Source text ▸
[Start of Attachment]

The Fed has been buying $85-billion of financial assets a month, a move that has kept long-term borrowing rates low and fuelled a rally on stock markets. However, the Fed is widely expected to wind down the program later this year if the economy improves.

On the earnings front, Thomson Reuters Corp. says its adjusted earnings for the latest quarter was 48 cents a share, which beat analyst estimates. But its shares were down 56 cents to $35.81.

WestJet Airlines Ltd. says it earned net income of $44.7-million in the second quarter, or 34 cents per diluted share, a penny higher than analyst estimates. That compared to $42.5-million, or 31 cents per share, a year ago. Revenue came in at $843.69-million, an increase from $809.28-million a year ago but below an analyst estimate of $860.7-million and its shares slipped 36 cents to $19.77.

In the U.S., drugmaker Pfizer Inc. said its second-quarter net income more than quadrupled, helped by the sale of its animal health business. The world's second-largest drug company, which makes Viagra, along with the pain medicines Lyrica and Celebrex, earned $14.1-billion, or $1.98 per share. That compares with $3.25-billion, or 43 cents per share, a year earlier. Earnings ex-items were 56 cents a share, a penny better than expected and its shares gained 46 cents to $30 (U.S.).

In other corporate news, TD Bank Group says it expects recent severe flooding in Alberta and the Toronto area will cause a loss in its insurance business in the third quarter. It says TD Insurance faces an after-tax net loss of between $240-million to $290-million (Canadian) for the period, which includes the months of June and July. TD fell 89 cents to $88.

Earlier in Asia, Tokyo's Nikkei 225 index closed 1.5 per cent higher despite a drop in industrial output for June. The Economy Ministry said manufacturing slipped 3.3 per cent from the month before in June and was 4.8 per cent lower than a year before.

Elsewhere in Asia, South Korea's Kospi advanced 0.9 per cent while Hong Kong's Hang Seng added 0.5 per cent.

European bourses advanced with London's FTSE 100 index ahead 0.18 per cent, Frankfurt's DAX rose 0.31 per cent and the Paris CAC 40 advanced 0.6 per cent.

[End of Attachment]

Pixel coordinate grounding data:
[Start of Attachment]

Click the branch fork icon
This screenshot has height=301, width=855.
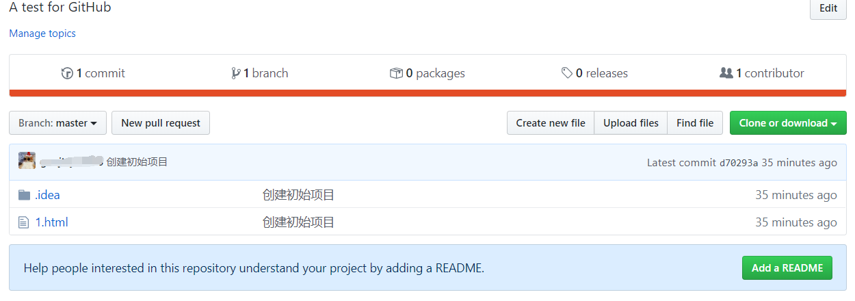235,73
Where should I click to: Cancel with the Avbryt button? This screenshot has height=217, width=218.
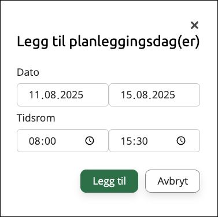(x=172, y=181)
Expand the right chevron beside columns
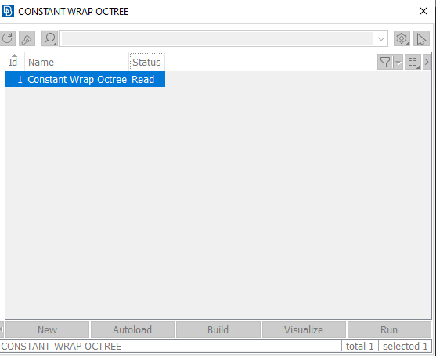Viewport: 436px width, 356px height. 427,62
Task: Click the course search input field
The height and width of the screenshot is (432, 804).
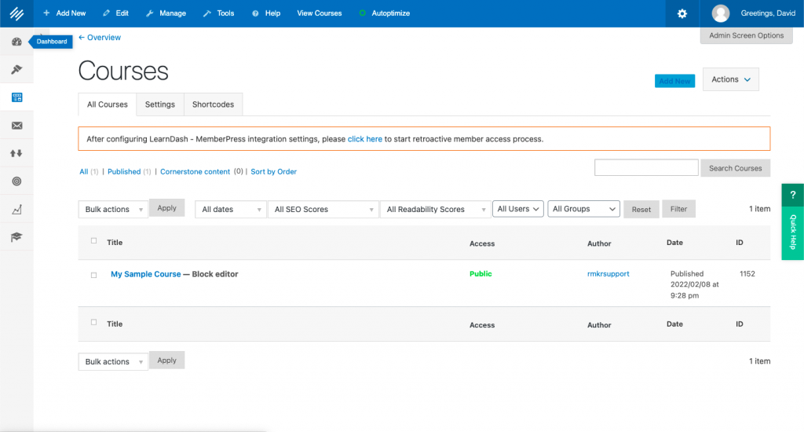Action: pyautogui.click(x=645, y=168)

[End of Attachment]

Exercise details ▸
For each statement, say whether the markets report agrees, and quote the words that decide it: (a) WestJet's second-quarter revenue beat the analyst estimate. (b) Pfizer's second-quarter net income more than quadrupled. (c) Tokyo's Nikkei 225 index closed lower. The records play no part in the work here.

Output of the exercise ▸
(a) No: "below an analyst estimate of $860.7-million"
(b) Yes: "its second-quarter net income more than quadrupled"
(c) No: "Tokyo's Nikkei 225 index closed 1.5 per cent higher"